EXERCISE:
Reproduce everything from the line containing "This screenshot has height=299, width=313." down to the line containing "This screenshot has width=287, height=240.", both included, without changing a character.

Records for locating the described items:
━━━━━━━━━━━━━━━━

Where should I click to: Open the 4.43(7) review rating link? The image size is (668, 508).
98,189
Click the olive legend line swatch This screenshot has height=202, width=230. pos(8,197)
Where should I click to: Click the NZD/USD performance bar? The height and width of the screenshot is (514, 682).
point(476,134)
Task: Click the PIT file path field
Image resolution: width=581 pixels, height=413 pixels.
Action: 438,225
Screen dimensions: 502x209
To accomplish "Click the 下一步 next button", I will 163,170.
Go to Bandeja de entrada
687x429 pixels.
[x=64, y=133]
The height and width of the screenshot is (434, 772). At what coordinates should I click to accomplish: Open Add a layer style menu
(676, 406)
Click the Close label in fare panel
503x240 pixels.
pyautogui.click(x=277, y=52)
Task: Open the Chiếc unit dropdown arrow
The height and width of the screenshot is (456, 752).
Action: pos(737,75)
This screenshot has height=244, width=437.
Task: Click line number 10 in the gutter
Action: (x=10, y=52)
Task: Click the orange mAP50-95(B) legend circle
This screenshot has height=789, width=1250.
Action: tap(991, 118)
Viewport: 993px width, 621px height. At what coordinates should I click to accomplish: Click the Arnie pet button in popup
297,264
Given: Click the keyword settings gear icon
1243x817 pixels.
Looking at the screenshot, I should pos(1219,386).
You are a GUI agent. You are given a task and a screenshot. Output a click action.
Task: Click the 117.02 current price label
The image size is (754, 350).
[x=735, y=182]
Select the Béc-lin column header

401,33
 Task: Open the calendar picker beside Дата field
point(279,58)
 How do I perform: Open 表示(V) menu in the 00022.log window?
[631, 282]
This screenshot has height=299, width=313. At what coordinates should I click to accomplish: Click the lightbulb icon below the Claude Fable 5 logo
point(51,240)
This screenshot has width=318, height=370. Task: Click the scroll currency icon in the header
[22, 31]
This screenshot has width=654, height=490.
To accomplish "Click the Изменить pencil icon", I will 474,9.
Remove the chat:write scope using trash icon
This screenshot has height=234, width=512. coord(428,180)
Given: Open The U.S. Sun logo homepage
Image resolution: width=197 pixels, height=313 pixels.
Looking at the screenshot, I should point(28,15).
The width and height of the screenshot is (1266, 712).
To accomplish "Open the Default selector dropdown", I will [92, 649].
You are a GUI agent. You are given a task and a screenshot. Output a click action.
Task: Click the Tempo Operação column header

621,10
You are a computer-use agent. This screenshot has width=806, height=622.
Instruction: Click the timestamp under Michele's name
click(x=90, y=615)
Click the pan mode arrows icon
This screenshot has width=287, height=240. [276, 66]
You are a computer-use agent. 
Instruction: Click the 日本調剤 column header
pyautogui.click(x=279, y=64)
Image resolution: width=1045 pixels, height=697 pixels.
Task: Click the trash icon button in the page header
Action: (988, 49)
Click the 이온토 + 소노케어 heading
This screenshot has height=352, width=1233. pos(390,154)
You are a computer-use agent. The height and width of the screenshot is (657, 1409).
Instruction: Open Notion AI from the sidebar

━━━━━━━━━━━━━━━━

FINAL ANSWER:
This screenshot has height=299, width=313. At what coordinates should I click to accomplish: Click the lightbulb icon below the Claude Fable 5 logo
point(51,240)
This screenshot has width=318, height=370. Task: Click the scroll currency icon in the header
[22, 31]
This screenshot has width=654, height=490.
To accomplish "Click the Изменить pencil icon", I will 474,9.
Remove the chat:write scope using trash icon
This screenshot has height=234, width=512. coord(428,180)
Given: Open The U.S. Sun logo homepage
Image resolution: width=197 pixels, height=313 pixels.
Looking at the screenshot, I should point(28,15).
The width and height of the screenshot is (1266, 712).
To accomplish "Open the Default selector dropdown", I will [92, 649].
You are a GUI agent. You are given a task and a screenshot. Output a click action.
Task: Click the Tempo Operação column header

621,10
You are a computer-use agent. This screenshot has width=806, height=622.
Instruction: Click the timestamp under Michele's name
click(x=90, y=615)
Click the pan mode arrows icon
This screenshot has width=287, height=240. [276, 66]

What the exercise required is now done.